//
// Copyright (c) 2022 Dmitry Arkhipov (grisumbras@yandex.ru)
//
// Distributed under the Boost Software License, Version 1.0. (See accompanying
// file LICENSE_1_0.txt or copy at http://www.boost.org/LICENSE_1_0.txt)
//
// Official repository: https://github.com/boostorg/json
//

#ifndef BOOST_JSON_CONVERSION_HPP
#define BOOST_JSON_CONVERSION_HPP

#include <boost/json/detail/config.hpp>
#include <boost/json/fwd.hpp>

#include <type_traits>

namespace boost {
namespace json {

namespace detail {

template< class Ctx, class T, class Dir >
struct supported_context;

} // namespace detail

/** Customization point tag.

    This tag type is used by the function @ref value_from to select overloads
    of `tag_invoke`.

    @note This type is empty; it has no members.

    @see
        @ref value_from, @ref value_to, @ref value_to_tag,
        [tag_invoke: A general pattern for supporting customisable functions](http://www.open-std.org/jtc1/sc22/wg21/docs/papers/2019/p1895r0.pdf).
*/
struct value_from_tag { };

/** Customization point tag type.

    This tag type is used by the function @ref value_to to select overloads of
    `tag_invoke`.

    @note This type is empty; it has no members.

    @see
        @ref value_from, @ref value_from_tag, @ref value_to,
        [tag_invoke: A general pattern for supporting customisable functions](http://www.open-std.org/jtc1/sc22/wg21/docs/papers/2019/p1895r0.pdf).
*/
template<class T>
struct value_to_tag { };

/** Customization point tag type.

    This tag type is used by the function @ref try_value_to to select overloads
    of `tag_invoke`.

    @note This type is empty; it has no members.

    @see
        @ref value_to, @ref value_to_tag,
        [tag_invoke: A general pattern for supporting customisable functions](http://www.open-std.org/jtc1/sc22/wg21/docs/papers/2019/p1895r0.pdf).
*/
template<class T>
struct try_value_to_tag { };

/** Determine if `T` can be treated like a string during conversions.

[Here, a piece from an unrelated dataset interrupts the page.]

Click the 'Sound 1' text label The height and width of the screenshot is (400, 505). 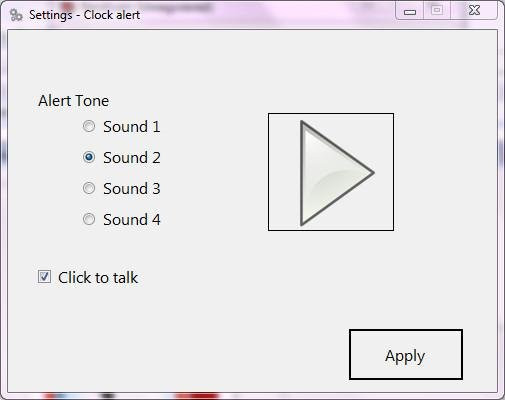pyautogui.click(x=132, y=127)
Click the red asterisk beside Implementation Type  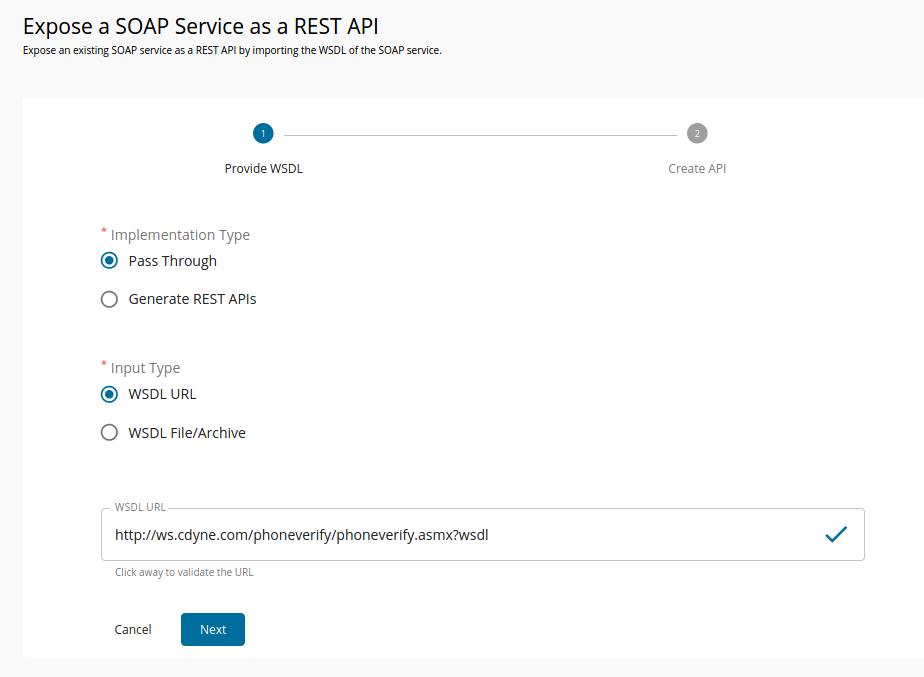(x=104, y=232)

    Provides the member constant `value` that is equal to `true`, if `T` is
    convertible to @ref string_view. Otherwise, `value` is equal to `false`.

    Users can specialize the trait for their own types if they don't want them
    to be treated like strings. For example:

    @code
    namespace boost {
    namespace json {

    template <>
    struct is_string_like<your::string> : std::false_type
    { };

    } // namespace boost
    } // namespace json
    @endcode

    @par Types satisfying the trait
    @ref string, @ref string_view, @ref std::string, @ref std::string_view.

    @see @ref value_from, @ref value_to.
*/
template<class T>
struct is_string_like;

/** Determine if `T` can be treated like `std::filesystem::path` during conversions.

    Given `t`, a glvalue of type `T`, if

    - given `It`, the type denoted by `decltype(std::begin(t))`,
      `std::iterator_traits<It>::iterator_category` is well-formed and denotes
      a type; and

    - `std::iterator_traits<It>::value_type` is `T`; and

    - `T::value_type` is well-formed and denotes a type; and

    - `T::string_type` is well-formed, denotes a type, and is an alias for
    `std::basic_string< T::value_type >`;

    then the trait provides the member constant `value` that is equal to
    `true`. Otherwise, `value` is equal to `false`.

    Users can specialize the trait for their own types if they don't want them
    to be treated like filesystem paths. For example:

    @code
    namespace boost {
    namespace json {

    template <>
    struct is_path_like<your::path> : std::false_type
    { };

    } // namespace boost
    } // namespace json
    @endcode

    @par Types Satisfying the Trait
    @ref std::filesystem::path, @ref boost::filesystem::path.

    @see @ref value_from, @ref value_to.
*/
template<class T>
struct is_path_like;

/** Determine if `T` can be treated like a sequence during conversions.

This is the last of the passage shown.